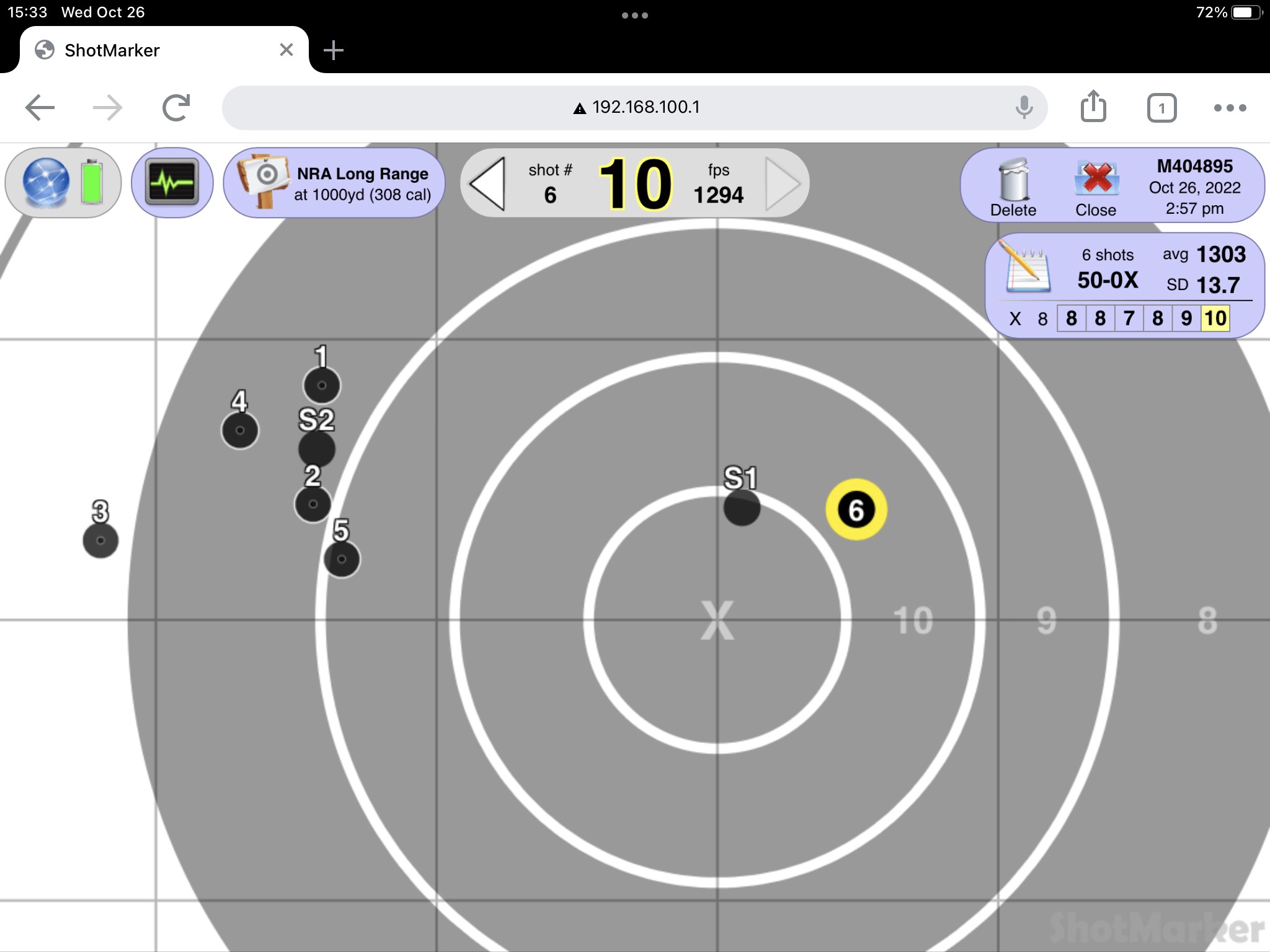Go to previous shot with left arrow

point(488,183)
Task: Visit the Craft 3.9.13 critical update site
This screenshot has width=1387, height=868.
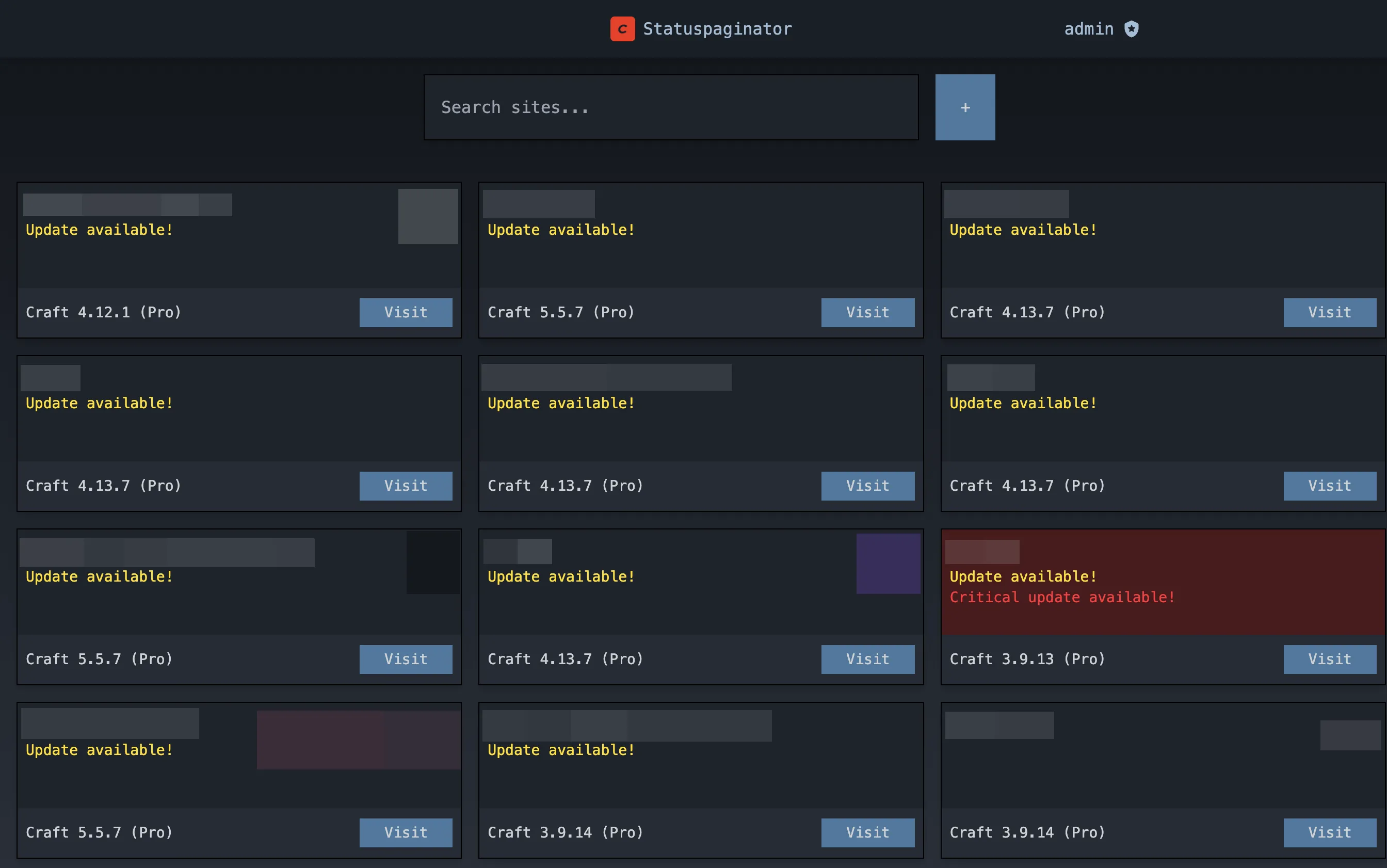Action: 1329,659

◆ Work item:
When you reach the line containing "Task: Visit the" in the entries above, please retype it and each line after it through the last one, exactly, without the pictures.

◆ Written answer:
Task: Visit the Craft 3.9.13 critical update site
This screenshot has width=1387, height=868.
Action: 1329,659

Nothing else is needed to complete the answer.